As everything in her, however, turned to gentleness, she was admirably hospitable to such people as a class.  She believed Allan Wayworth could do something, and she liked to hear him talk of the ways in which he meant to show it.  He talked of them almost to no one else—she spoiled him for other listeners.  With her fair bloom and her quiet grace she was indeed an ideal public, and if she had ever confided to him that she would have liked to scribble (she had in fact not mentioned it to a creature), he would have been in a perfect position for asking her why a woman whose face had so much expression should not have felt that she achieved.  How in the world could she express better?  There was less than that in Shakespeare and Beethoven.  She had never been more generous than when, in compliance with her invitation, which I have recorded, he brought his play to read to her.  He had spoken of it to her before, and one dark November afternoon, when her red fireside was more than ever an escape from the place and the season, he had broken out as he came in—“I’ve done it, I’ve done it!”  She made him tell her all about it—she took an interest really minute and asked questions delightfully apt.  She had spoken from the first as if he were on the point of being acted, making him jump, with her participation, all sorts of dreary intervals.  She liked the theatre as she liked all the arts of expression, and he had known her to go all the way to Paris for a particular performance.  Once he had gone with her—the time she took that stupid Mrs. Mostyn.  She had been struck, when he sketched it, with the subject of his drama, and had spoken words that helped him to believe in it.  As soon as he had rung down his curtain on the last act he rushed off to see her, but after that he kept the thing for repeated last touches.  Finally, on Christmas day, by arrangement, she sat there and listened to it.  It was in three acts and in prose, but rather of the romantic order, though dealing with contemporary English life, and he fondly believed that it showed the hand if not of the master, at least of the prize pupil.

Allan Wayworth had returned to England, at two-and-twenty, after a miscellaneous continental education; his father, the correspondent, for years, in several foreign countries successively, of a conspicuous London journal, had died just after this, leaving his mother and her two other children, portionless girls, to subsist on a very small income in a very dull German town.  The young man’s beginnings in London were difficult, and he had aggravated them by his dislike of journalism.  His father’s connection with it would have helped him, but he was (insanely, most of his friends judged—the great exception was always Mrs.
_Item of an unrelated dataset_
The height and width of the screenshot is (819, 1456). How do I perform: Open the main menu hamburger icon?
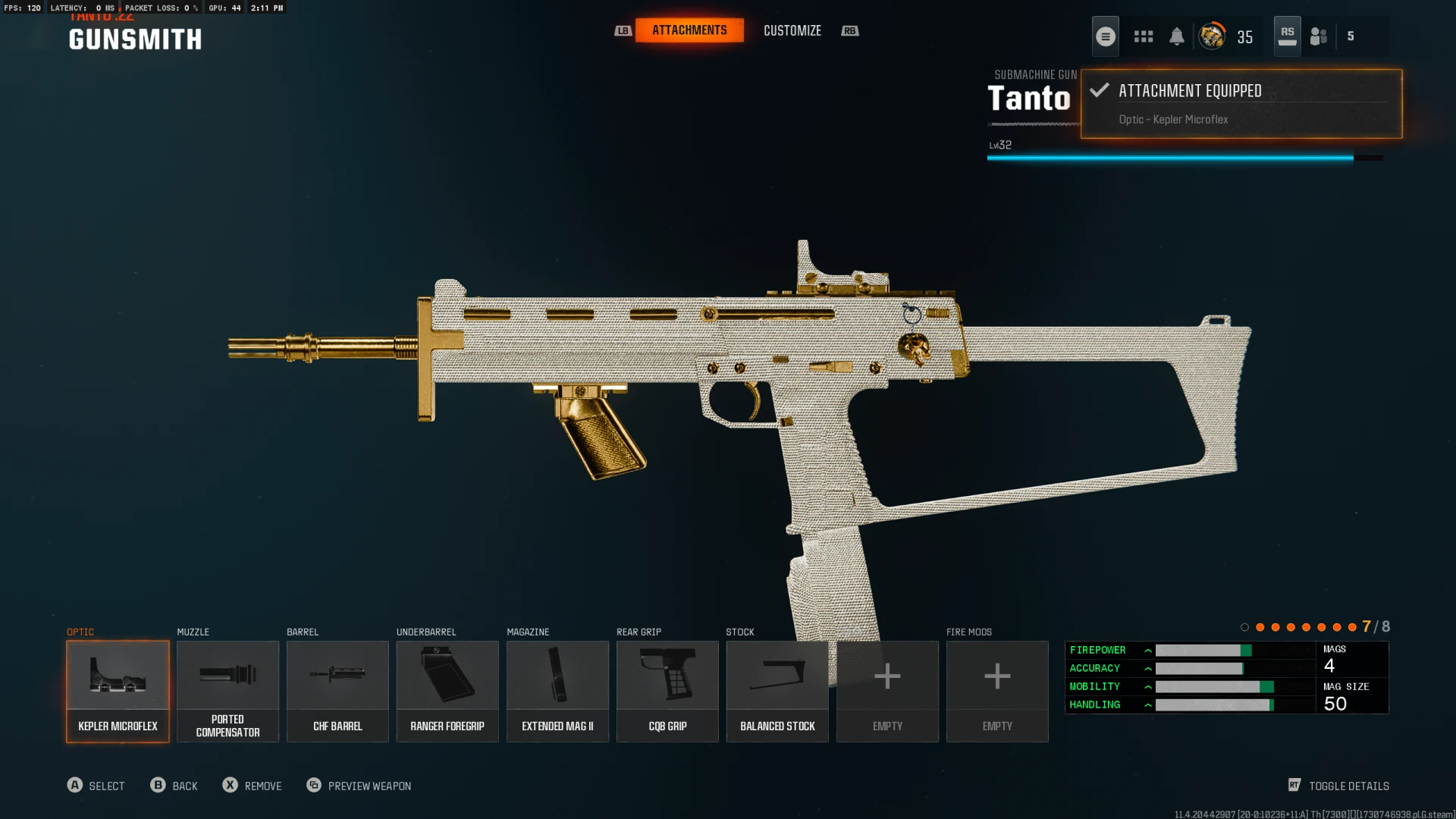pos(1106,36)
Alsager) intraitable on the question of form.  Form—in his sense—was not demanded by English newspapers, and he couldn’t give it to them in their sense.  The demand for it was not great anywhere, and Wayworth spent costly weeks in polishing little compositions for magazines that didn’t pay for style.  The only person who paid for it was really Mrs. Alsager: she had an infallible instinct for the perfect.  She paid in her own way, and if Allan Wayworth had been a wage-earning person it would have made him feel that if he didn’t receive his legal dues his palm was at least occasionally conscious of a gratuity.  He had his limitations, his perversities, but the finest parts of him were the most alive, and he was restless and sincere.  It is however the impression he produced on Mrs. Alsager that most concerns us: she thought him not only remarkably good-looking but altogether original.  There were some usual bad things he would never do—too many prohibitive puddles for him in the short cut to success.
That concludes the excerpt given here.